“Ogni sport è un’ossessione, la nostra è l’acqua. L’acqua azzurra corretta dal cloro, un odore che non ci togliamo mai di dosso. Non troppo calda e non troppo fredda, non meno di 26 gradi e non più di 28. L’acqua della piscina e il mio liquido amniotico, la mia culla. (…)”
É una Federica Pellegrini come probabilmente non l’abbiamo mai vista quella che si racconta in Oro (La Nave di Teseo): si lascia andare all’introspezione, racconta le sue fragilità, svela cosa davvero c’era dietro ad alcuni atteggiamenti amplificati dalla stampa. La bulimia, i record del mondo, gli allenamenti duri che hanno preceduto ogni gara: “Sentirsi vivi quando i muscoli bruciano, godere nel sopportare un po’ più di quanto sia sopportabile per gli altri. È difficile spiegarlo ma per me il sacrificio è un modo di provare piacere. Mi piace proprio. (…)”
La fatica, la passione, il peso e la responsabilità di stare davanti ai riflettori dall’età di quattordici anni. Una pressione psicologica non indifferente, che si ripercuote sull’esito delle gare: le è capitato anche di fermarsi in vasca, durante una competizione, perché senza respiro. Nonostante tutto, la Divina ha portato a casa due medaglie olimpiche, diciannove medaglie mondiali, trentasette medaglie europee, centotrenta titoli italiani, undici record del mondo, cinque Olimpiadi con altrettante finali nei 200 stile libero (unica nel nuoto femminile mondiale). Fede è stata la duecentista più forte della storia del nuoto e uno dei più importanti atleti che l’Italia abbia mai avuto.

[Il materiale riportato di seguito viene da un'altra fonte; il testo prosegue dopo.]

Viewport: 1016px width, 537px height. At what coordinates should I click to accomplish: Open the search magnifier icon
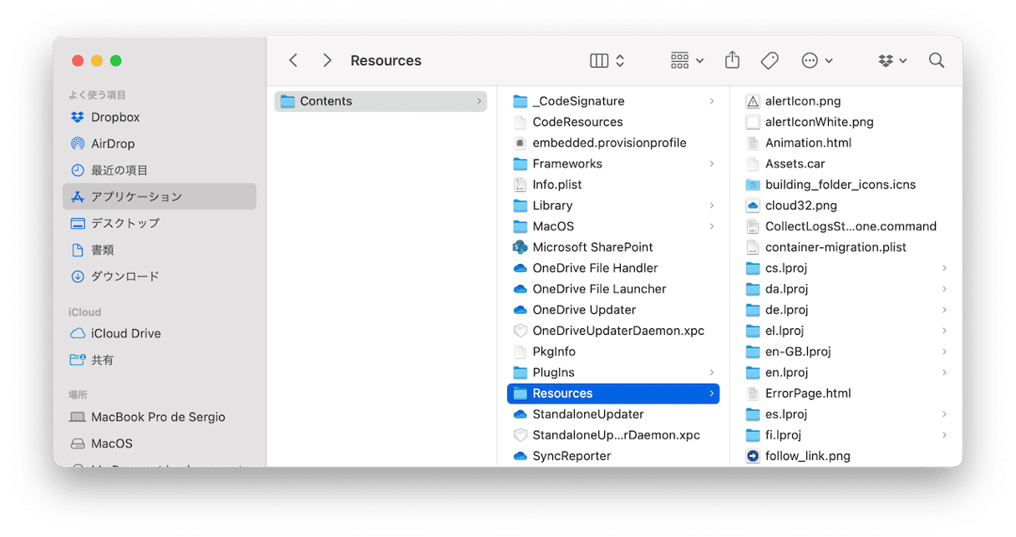pos(937,60)
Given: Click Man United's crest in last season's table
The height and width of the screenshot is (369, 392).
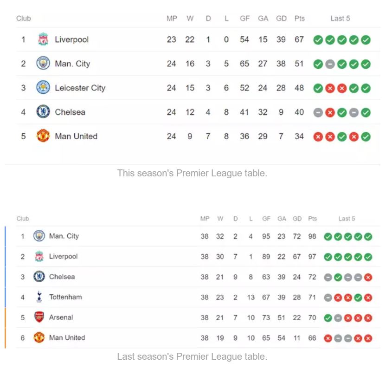Looking at the screenshot, I should (39, 338).
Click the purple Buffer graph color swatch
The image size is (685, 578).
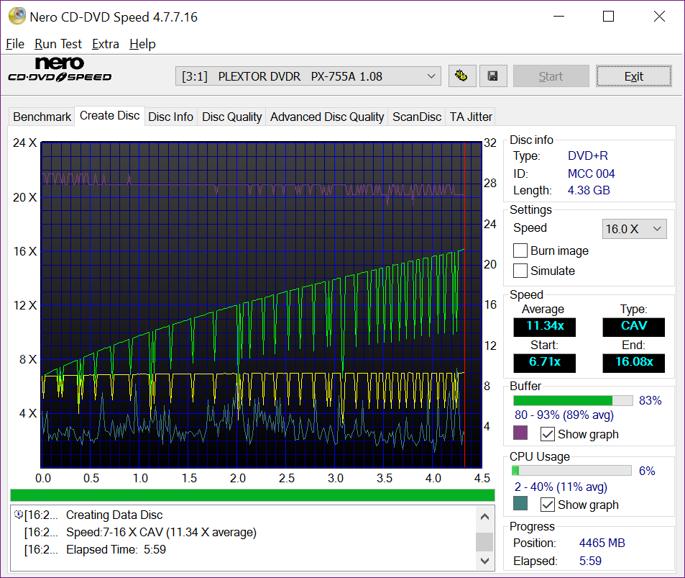tap(520, 433)
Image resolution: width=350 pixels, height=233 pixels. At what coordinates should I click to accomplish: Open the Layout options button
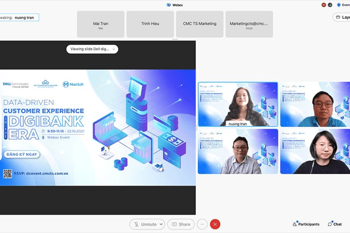[342, 17]
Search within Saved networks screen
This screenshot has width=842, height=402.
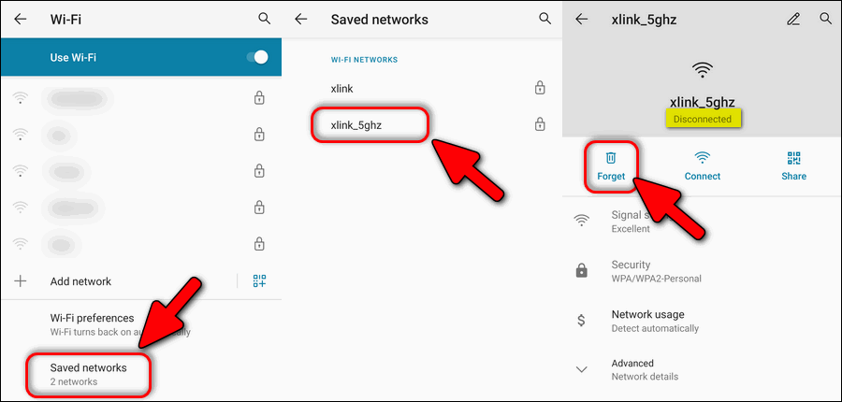tap(545, 19)
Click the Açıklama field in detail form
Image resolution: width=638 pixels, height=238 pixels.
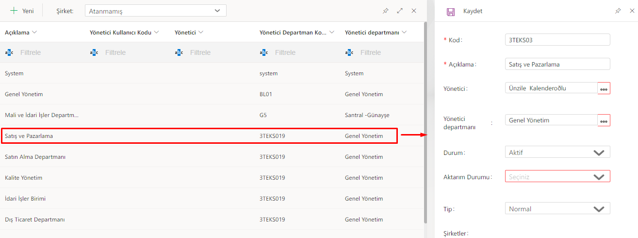pyautogui.click(x=557, y=64)
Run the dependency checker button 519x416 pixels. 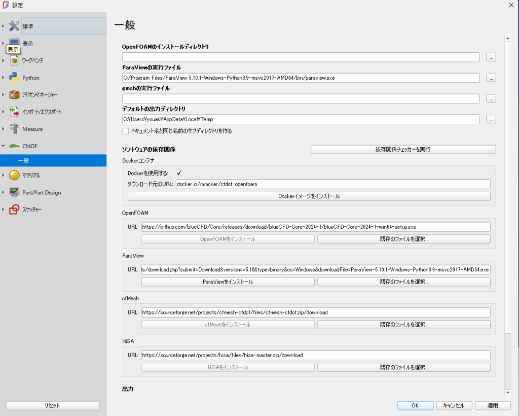point(403,150)
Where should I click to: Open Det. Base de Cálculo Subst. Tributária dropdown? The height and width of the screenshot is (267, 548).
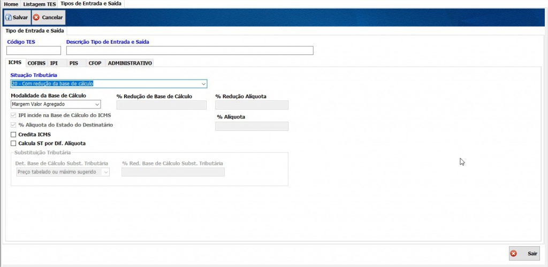tap(105, 172)
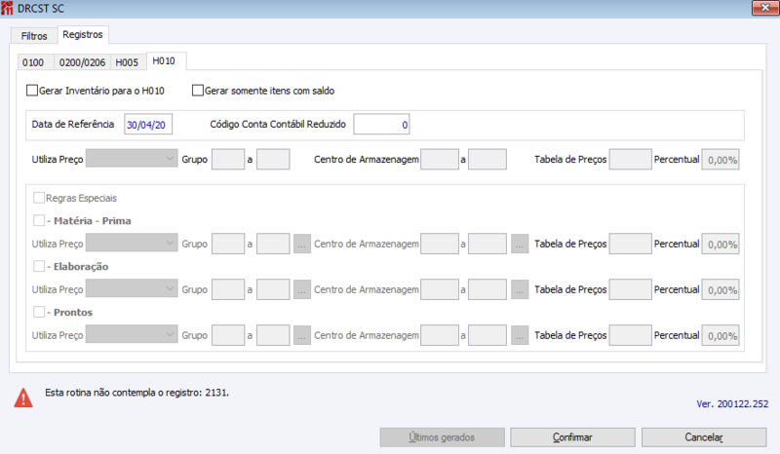This screenshot has height=454, width=780.
Task: Click the Prontos Grupo lookup button
Action: [301, 335]
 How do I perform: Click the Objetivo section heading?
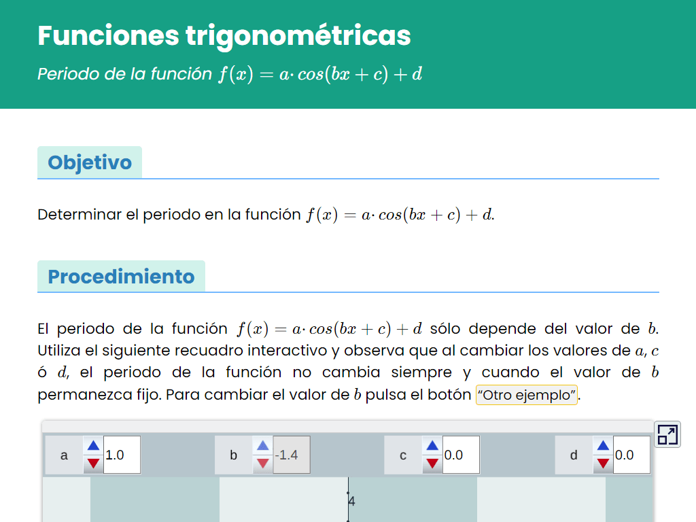click(90, 162)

In Oro, scritto insieme a Elena Stancanelli (“Ti ho raccontato tutto, tutto quello che so di me, spero – sottolinea la Pellegrini – di non essermi dimenticata niente, e tu mi hai disegnata come solo uno spirito affine può fare. Mi hai capita in profondità, decifrando le sfumature dal volume della mia voce, a volte anche vedendo le mie lacrime”) troviamo il profilo sportivo ma soprattutto quello umano di una ragazza-fenomeno, amata e temuta: gli amori, le sconfitte e le vittorie, senza soluzione di continuità, in un percorso narrativo che si legge d’un fiato.
“Le gare non sono mai state una passeggiata per me, ma quella lotta all’ultimo respiro io la cercavo. Se capivo di dover entrare in acqua e combattere alla morte, l’adrenalina mi scorreva ed ero felice. La condizione ideale per gareggiare era sentirmi un animale braccato. La sera prima di una gara quasi non mangiavo. Era la tensione, certo, ma anche un modo di prepararsi all’assalto, come il lupo che prima di andare a caccia per affrontare la lotta digiuna, dimagrisce. La fame o l’inappetenza non erano solo forme nervose, ma manifestazioni di un atavico istinto al combattimento. All’inizio, quando ero solo una ragazzina, mi sentivo un vuoto dentro che riempivo con le vittorie, ma dopo un po’ non era più quello. Da un certo punto in poi l’ho fatto solo per me stessa.”
Federica Pellegrini è nata a Mirano (Venezia) il 5 agosto 1988. Si è ritirata nel 2021, a trentatré anni. Oggi è membro della Commissione atleti del CIO.